Productos del fabricante Hitachi Energy:
- Lumada Asset Performance Manager (APM) servicio online (SaaS) versión 6.3.220323.0 y anteriores.
- Lumada Asset Performance Manager (APM) versiones 6.0.0.0 a 6.0.0.4, 6.1.0.0 y 6.1.0.1, 6.1.0.0 y 6.1.0.1, 6.2.0.0 a 6.2.0.2.

Descripción

Se ha revelado una vulnerabilidad en Spring Framework denominada Spring4Shell, que podría permitir a un atacante remoto, no autentificado, la ejecución de código.

Solución

Para los productos Siemens:
- Operation Scheduler, actualizar a la versión 2.0.4 o superior;
- SiPass integrated V2.80, aplicar el parche;
- SiPass integrated V2.85, aplicar el parche;
- Siveillance Identity V1.5 y V1.6, aún no hay parche disponible. Se recomienda bloquear las conexiones entrantes y salientes entre el sistema e Internet.

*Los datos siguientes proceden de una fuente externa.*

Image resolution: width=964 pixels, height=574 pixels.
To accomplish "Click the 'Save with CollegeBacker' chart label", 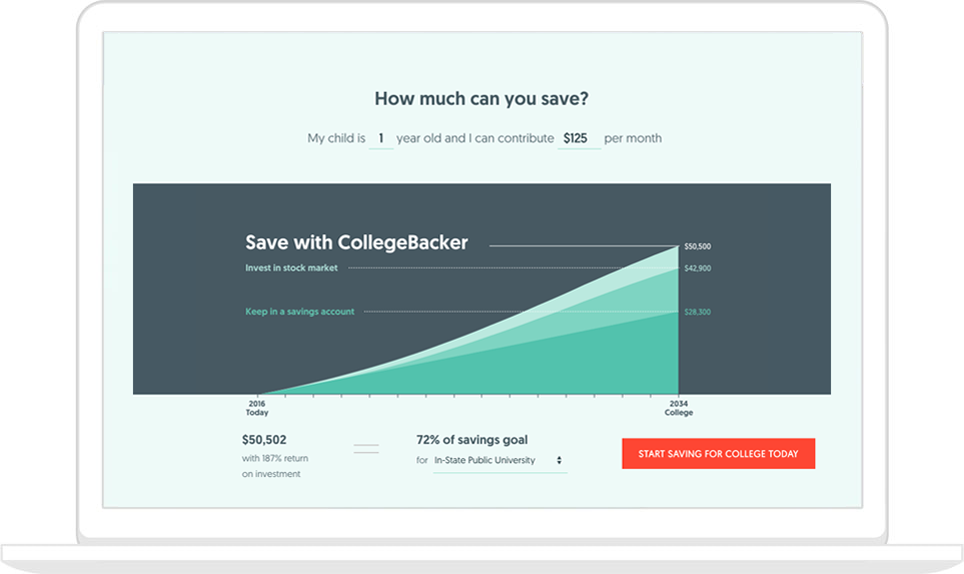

[Actualización 29/04/2022]

Siveillance Identity V1.5 y V1.6:
- Actualizar a Siveillance Identity V1.5 o V1.6 y aplicar el parche.

[Actualización 28/04/2022]

Para los productos Bosch:
- Instalar el parche de seguridad para los productos afectados, disponible para Bosch MATRIX versiones 3.7 y 3.8. Contactar con Bosch Building Technologies Integrator Business Service Hotline para la obtención de dichos parches.
- Instalar las próximas versiones que incluirán una versión actualizada de la librería Spring Framework:
  - Bosch MATRIX versión 3.7.7 (prevista para principios de junio de 2022);
  - Bosch MATRIX versión 3.8.5 (prevista para finales de mayo de 2022);
  - Bosch MATRIX versión 3.9 (esperada a mediados de mayo de 2022).

[Actualización 14/10/2022]

Para el producto Lumada Asset Performance Manager (APM) de Hitachi Energy:
- aplicar los parches: 6.0.0.5, 6.1.0.2, 6.2.0.4 o 6.3.0.3 o;
- actualizar a las versiones: 6.2.0.3, 6.4.0.0.

Detalle

La vulnerabilidad Spring4Shell afecta a las aplicaciones Spring MVC y Spring WebFlux que se ejecutan en JDK 9+. El exploit requiere que la aplicación se ejecute en Tomcat como un despliegue WAR. Si la aplicación se despliega como un JAR ejecutable de Spring Boot (configuración por defecto) no es vulnerable.

La explotación de esta vulnerabilidad requiere un endpoint con DataBinder habilitado y depende en gran medida del contenedor de servlets de la aplicación. Se ha asignado el identificador CVE-2022-22965 para esta vulnerabilidad.